» WHAT THIS TASK INVOLVES: A word-for-word copy of the following listing is needed. Leave out its images.
***** PROVIDED DATA
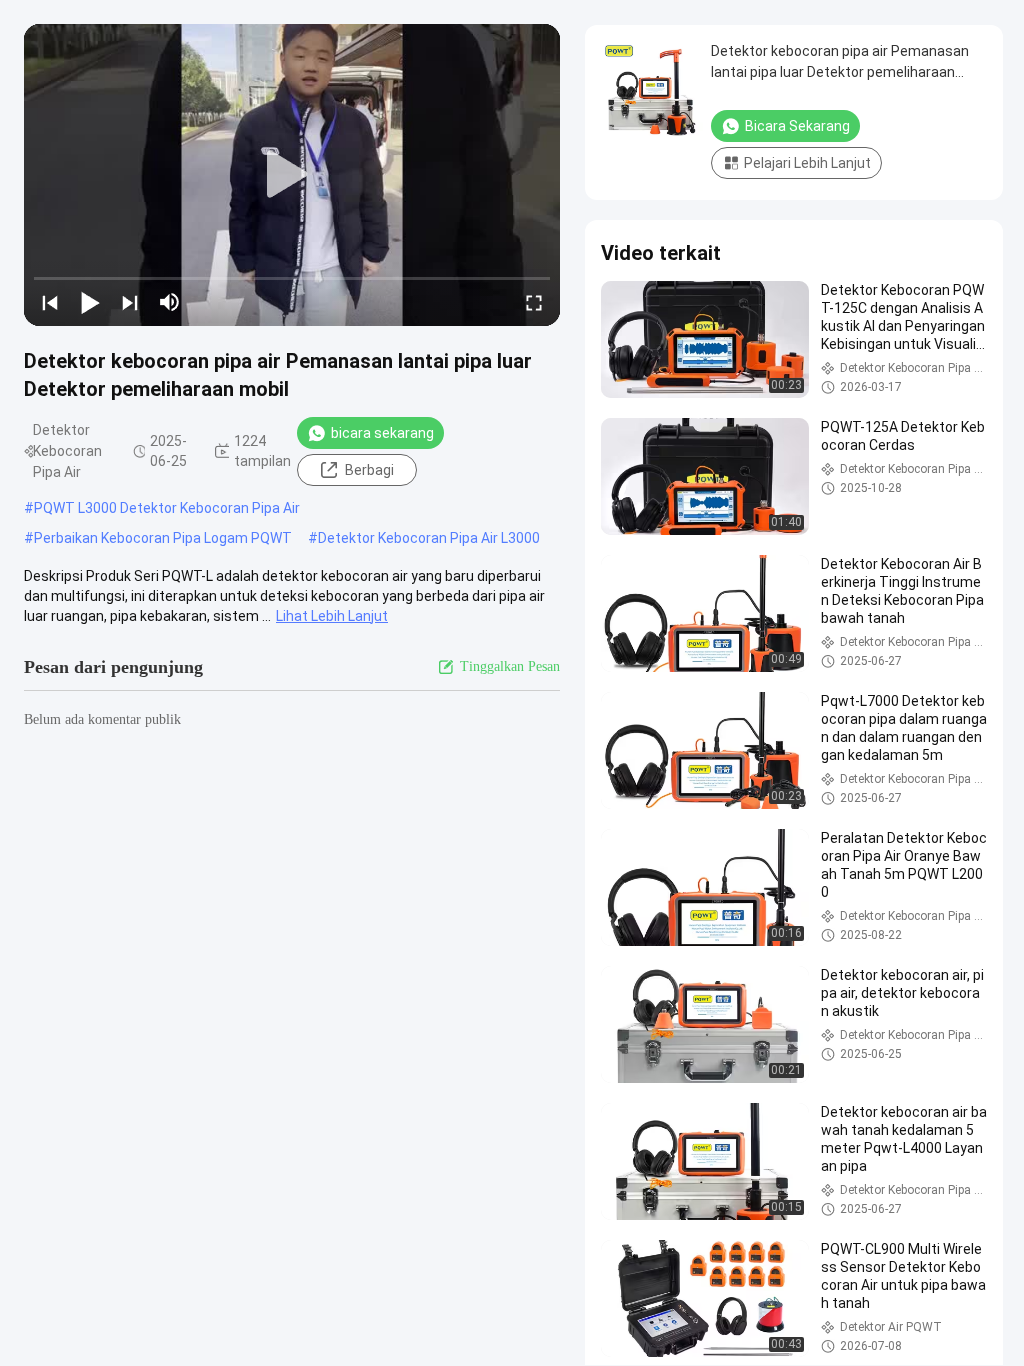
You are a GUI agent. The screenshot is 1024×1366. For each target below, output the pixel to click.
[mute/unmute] (170, 302)
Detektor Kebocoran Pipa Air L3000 (429, 538)
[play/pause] (90, 302)
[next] (130, 302)
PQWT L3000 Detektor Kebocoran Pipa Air (167, 508)
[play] (292, 175)
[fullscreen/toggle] (534, 302)
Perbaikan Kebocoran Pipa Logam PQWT (163, 538)
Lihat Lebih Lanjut (332, 616)
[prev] (50, 302)
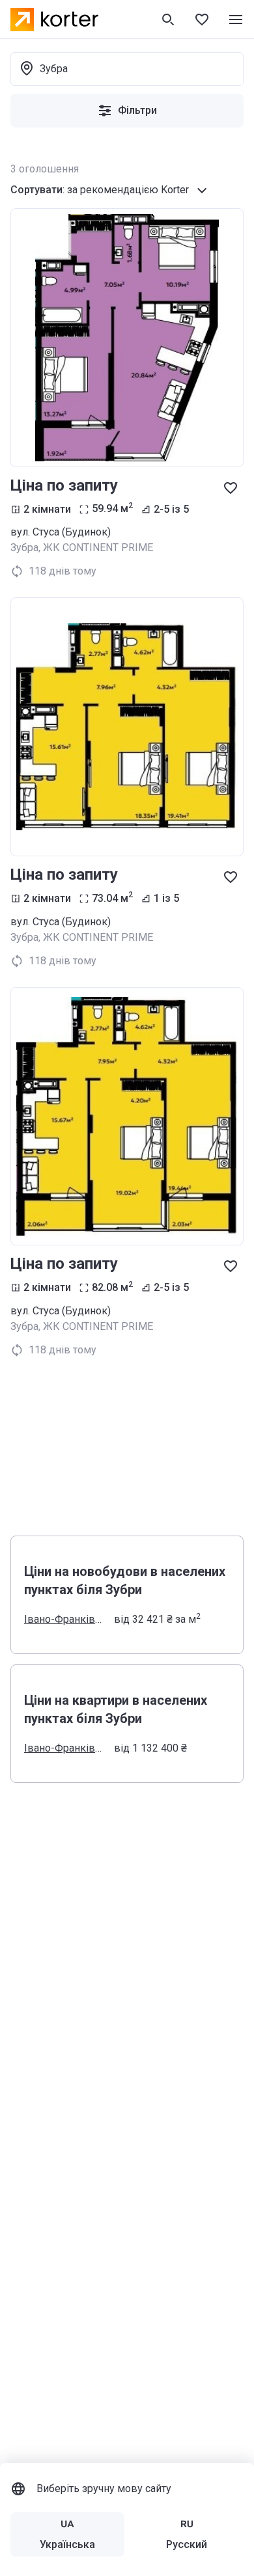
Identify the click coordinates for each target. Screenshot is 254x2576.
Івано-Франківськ (65, 1619)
**********
» ANSWER SPACE:
You are a GUI agent. The screenshot is 1024×1366. For each target below, output the pixel to click.
[mute/unmute] (170, 302)
Detektor Kebocoran Pipa Air L3000 (429, 538)
[play/pause] (90, 302)
[next] (130, 302)
PQWT L3000 Detektor Kebocoran Pipa Air (167, 508)
[play] (292, 175)
[fullscreen/toggle] (534, 302)
Perbaikan Kebocoran Pipa Logam PQWT (163, 538)
Lihat Lebih Lanjut (332, 616)
[prev] (50, 302)
Identify the click coordinates for each target. Screenshot is 254x2576.
Івано-Франківськ (65, 1619)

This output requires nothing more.